UK on edge for long weekend
Britain’s top counter-terrorism official has said authorities believe they have rounded up most of the network suspected of involvement in this week’s terrorist bombing in Manchester, but the country remains braced for further violence during of a sunny long weekend packed with road races, football matches and other ripe targets.
The announcement eased worries from earlier in the week that the sophistication of the suicide blast that killed 22 people meant that a bomb maker could still be on the loose, with further attacks planned. But authorities still cautioned vigilance, and more than 1000 soldiers remained deployed across Britain.
‘‘We’re very happy we’ve got our hands around some of the key players that we’re concerned about,’’ said Assistant Commissioner Mark Rowley, the head of National Counterterrorism Policing at the Metropolitan Police.
He said investigators were trying to unravel 22-year-old bomber Salman Abedi’s life and also to reconstruct his final days and hours.
Top officials said they had no specific knowledge of threats during the long weekend. Monday is a bank holiday in Britain.
Authorities said they were keeping an eye on more than 1300 public events over the weekend, including a series of sporting events across Manchester.
There were signs of the strain on Britain’s diverse society, as Greater Manchester Police Chief Constable Ian Hopkins said reports of hate crimes in the city after the attack had doubled.
Police raided an apartment building in Manchester’s city centre where Abedi is thought to have rented a flat in the week ahead of the attack, and where bombmaking materials were found. British media reported that enough nuts, bolts and chemicals were discovered there to construct another bomb.

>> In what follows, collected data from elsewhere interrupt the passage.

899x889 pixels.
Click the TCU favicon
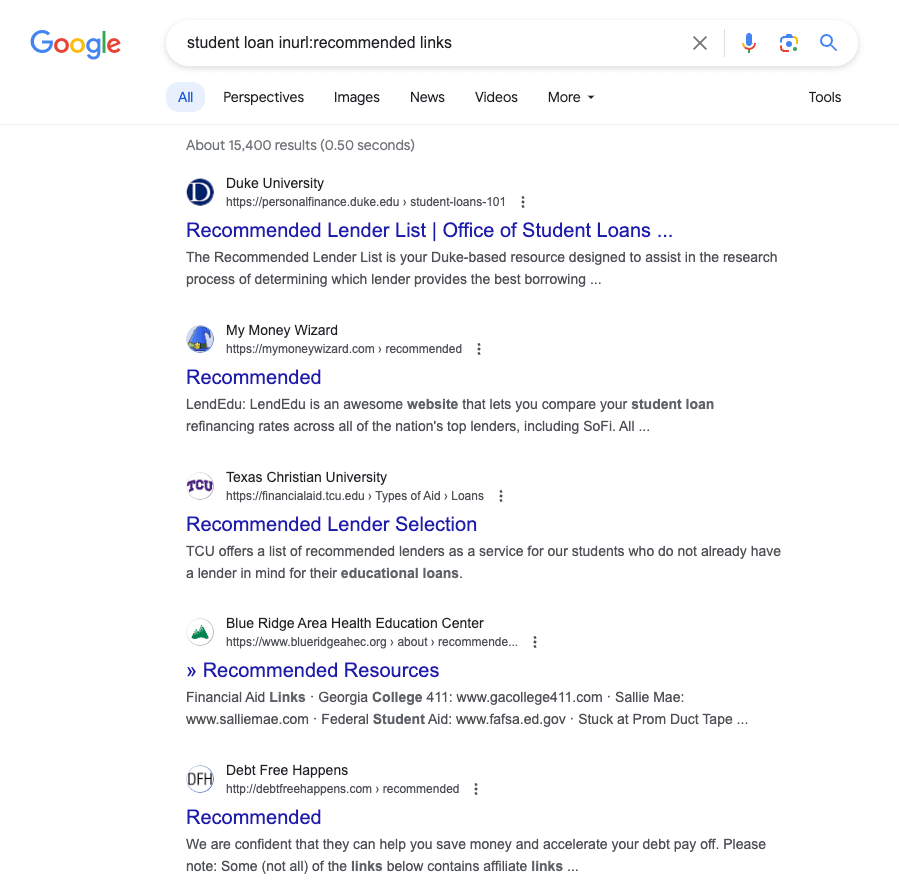click(x=200, y=485)
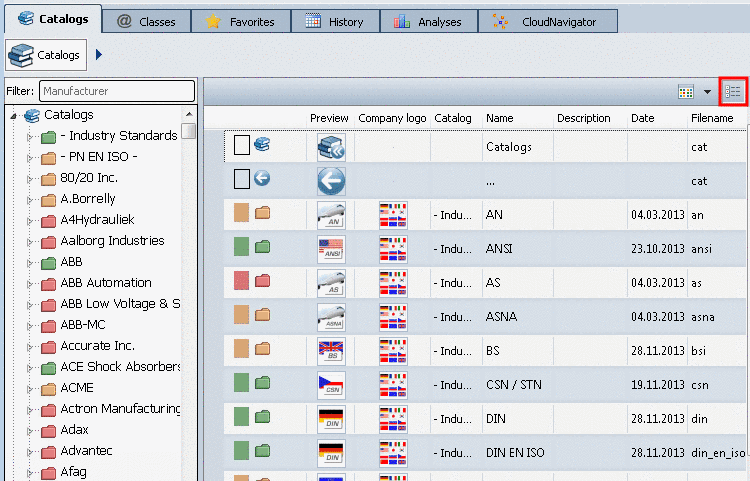Click the Catalogs books preview icon
750x481 pixels.
point(330,147)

Two men aged 20 and 22 were arrested on suspicion of terror offences yesterday after police carried out a controlled explosion to gain entry to a property during a raid in the Cheetham Hill area of Manchester, bringing the number of suspects being held in custody to 11.
The raids came as top United States and British officials tried to patch a significant rift that had opened between normally close intelligence agencies. Leaks about the Manchester attack, apparently from US authorities, prompted an unusual public rebuke from British Prime Minister Theresa May.

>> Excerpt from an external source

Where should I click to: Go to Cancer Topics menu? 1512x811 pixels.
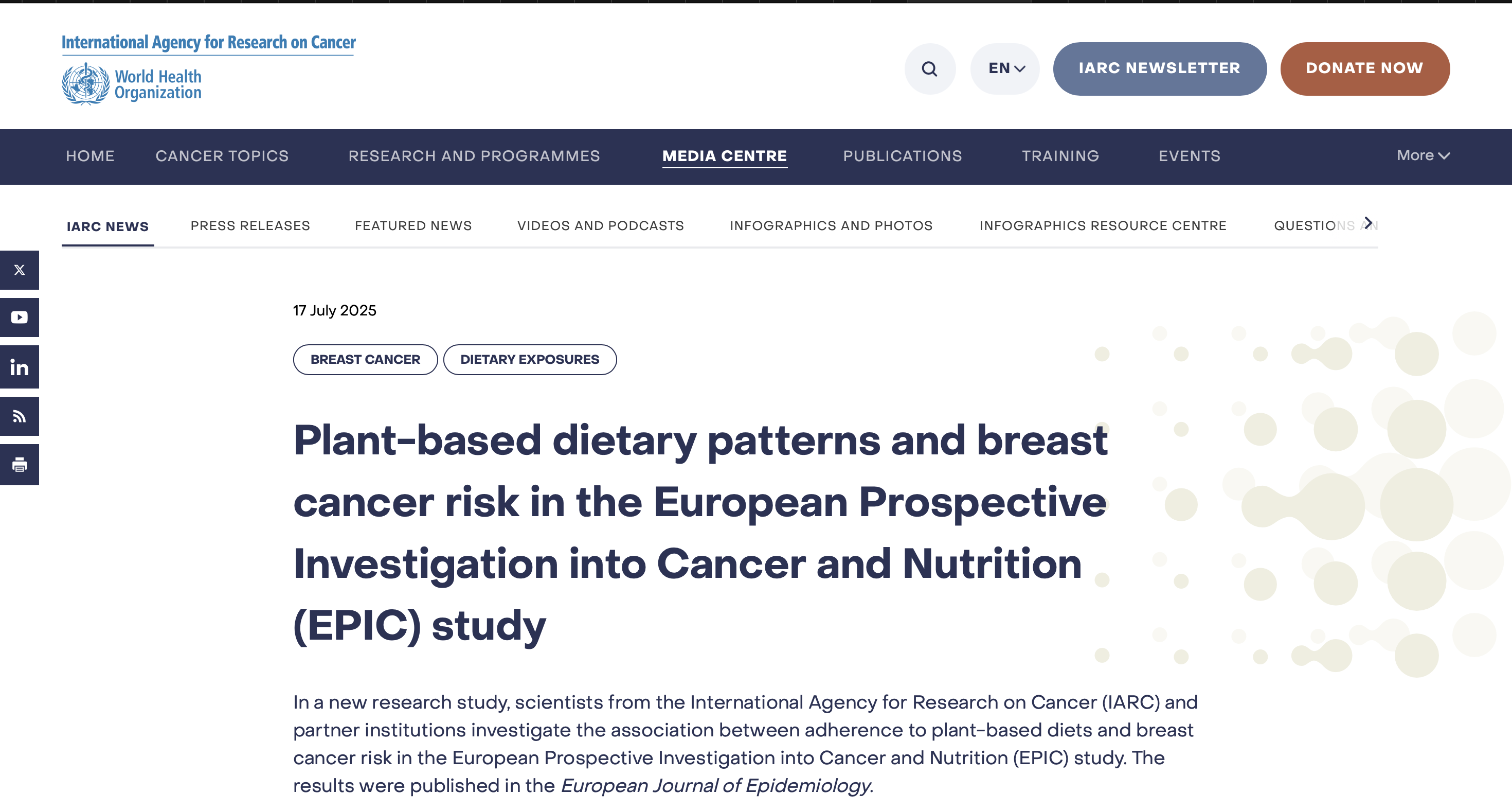[x=222, y=156]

Visiting London yesterday to offer condolences after the attack, US Secretary of State Rex Tillerson said the close relationship between US and British intelligence agencies would survive the strain of the disclosures.
‘‘We take full responsibility for that, and we obviously regret that that happened,’’ Tillerson said after a lunch meeting with British Foreign Secretary Boris Johnson at the British diplomat’s London residence.

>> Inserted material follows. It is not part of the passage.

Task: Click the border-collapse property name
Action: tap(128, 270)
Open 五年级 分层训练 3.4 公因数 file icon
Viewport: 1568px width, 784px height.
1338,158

‘‘All across America, hearts are broken’’ about the victims of the bombing, he said.
‘‘Around the world, you will find the US and the UK facing the same problems together,’’ Johnson said.
The newly elected mayor of Greater Manchester, Andy Burnham,
We’re very happy we’ve got our hands around some of the key players. Assistant Commissioner Mark Rowley, head of National Counterterrorism Policing
says police cuts have made Manchester more vulnerable to terrorists, and has called for an overhaul of the government’s ‘‘toxic’’ counterterrorism strategy.
Burnham said police visibility in the area had dipped noticeably after the force’s budget was slashed by 20 per cent since 2010. He said the city had lost 2000 officers, and demanded the reinstatement of at least half.
Burnham, a former Labour cabinet minister, also emphasised that the Muslim community should not be made a scapegoat after the attack.
He raised concerns that the government was fuelling divisions with its Prevent programme for tackling extremism, which requires public sector workers to report suspicious behaviour.
‘‘Like with Northern Ireland, the premise of it is that you’ve got to treat everyone with suspicion. I understand why some young people would bristle against that,’’ he said.
Meanwhile, May yesterday accused Labour rival Jeremy Corbyn of saying that Britain had brought terrorism upon itself, in an unusually personal attack that thrust the Manchester bombing into the centre of the general election campaign less than two weeks before the vote.
The mud-slinging marked May’s return to electioneering after a series of opinion polls showed her once-dominant lead evaporating.
‘‘I have been here today at the G7 working with other international leaders to fight terrorism. At the same time, Jeremy Corbyn has said that terror attacks in Britain are our own fault, and he’s chosen to do that just a few days after one of the worst terror atrocities we have experienced in the UK,’’ she said before leaving the G7 summit in Sicily early to return to London.
Corbyn made a speech yesterday setting out how he would take a different approach to foreign policy. The Labour leader argued that the fact that troops were being deployed to protect the public in the streets was a clear signal that UK foreign and security policy had failed.
Corbyn argued that Britain’s decision to join foreign wars had made the country a target for terrorists.
‘‘Many experts, including professionals in our intelligence and security services, have pointed to the connections between wars our government has supported or fought in other countries and terrorism here at home,’’ he said.